Cette prudence s'explique par le fait que la douzaine de partis kurdes disposent de militants disciplinés et de relais extérieurs, en Irak ou en Turquie. Ainsi, l'Union démocratique (PYD), le plus organisé et le plus important des partis kurdes syriens, est proche du Parti des travailleurs du Kurdistan (PKK) turc, un mouvement armé interdit, en guerre contre Ankara. Un millier de Kurdes syriens seraient présents dans la principale base du PKK, qui compte 3 000 hommes dans le djebel Al-Qandil, au nord du Kurdistan irakien. Leur retour au pays mettrait en difficulté l'armée syrienne, minée par les désertions et épuisée par les protestations.

Mais pour l'instant, le PYD et les autres formations kurdes ont décidé de ne pas entrer en conflit ouvert avec le régime. "Le PYD n'a aucune sympathie pour ce régime basé sur le nationalisme arabe, analyse Ignace Leverrier, ancien diplomate. Mais il le sait affaibli et cherche à en tirer le maximum avant qu'il ne tombe." Le PYD n'a pas oublié que la Syrie a livré Abdullah Öcalan, le chef du PKK, à la Turquie en 1998, mais la méfiance à l'égard du reste de l'opposition, dominée par les islamistes et les nationalistes arabes, reste tenace.

Dès les premières semaines de manifestations, le pouvoir, qui prend garde à ne pas tirer à balles réelles dans les villes kurdes, a annoncé qu'il accorderait la nationalité aux quelque 300 000 Kurdes syriens privés de papiers d'identité. Le processus est en cours pour 60 000 d'entre eux. Plus étonnant, le gouvernement a toléré l'ouverture par le PYD de trois centres culturels (à Alep, Kamechliyé et Malikiyeh) et de quatre écoles en langue kurde. Inimaginable il y a peu.

Jeu régional complexe

La moitié des 640 militants du PYD détenus dans les geôles syriennes ont été libérés. Et le chef du PYD, Salem Muslim, officiellement recherché, est réapparu au grand jour pour participer, le 17 septembre, à Damas, à une réunion d'opposants tolérée par le régime. M. Muslim est devenu vice-président du Comité national pour le changement démocratique, un regroupement d'opposants concurrents du Conseil national syrien (CNS), qui a la faveur des Occidentaux. Des partis kurdes sont membres du CNS, pas en leur nom propre mais via la déclaration de Damas, signée en 2005 par plusieurs formations d'opposition. C'était le cas de Mechaal Tamo, un franc-tireur plus populaire auprès des jeunes manifestants kurdes que sur la scène politique où il ne pouvait s'appuyer sur un parti important.

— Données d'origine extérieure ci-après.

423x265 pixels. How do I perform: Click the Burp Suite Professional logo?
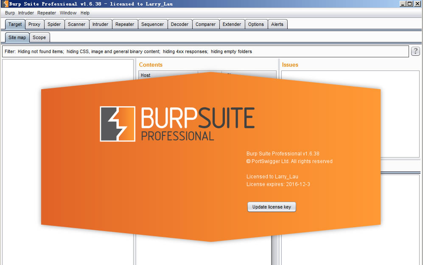click(x=177, y=124)
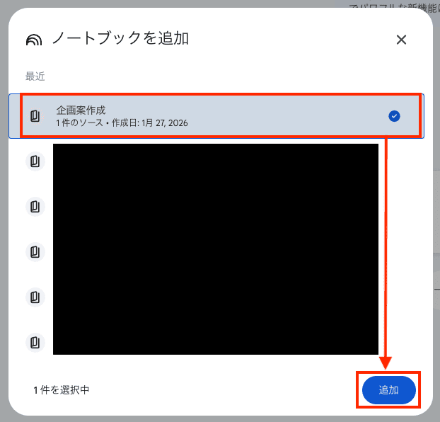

Le Comité national pour le changement démocratique, lui, demande le démantèlement de l'appareil répressif mais pas le départ du président Assad. Cette position reste-t-elle tenable après l'assassinat de M. Tamo ? Cela dépendra de la rue kurde, mais aussi d'un jeu régional complexe auquel se mêlent l'Iran, l'Irak, dont les chefs kurdes ne veulent pas mettre en péril leurs acquis en s'impliquant dans l'aventure syrienne, et la Turquie, hostile à Bachar Al-Assad mais plus encore à un réveil kurde à ses frontières.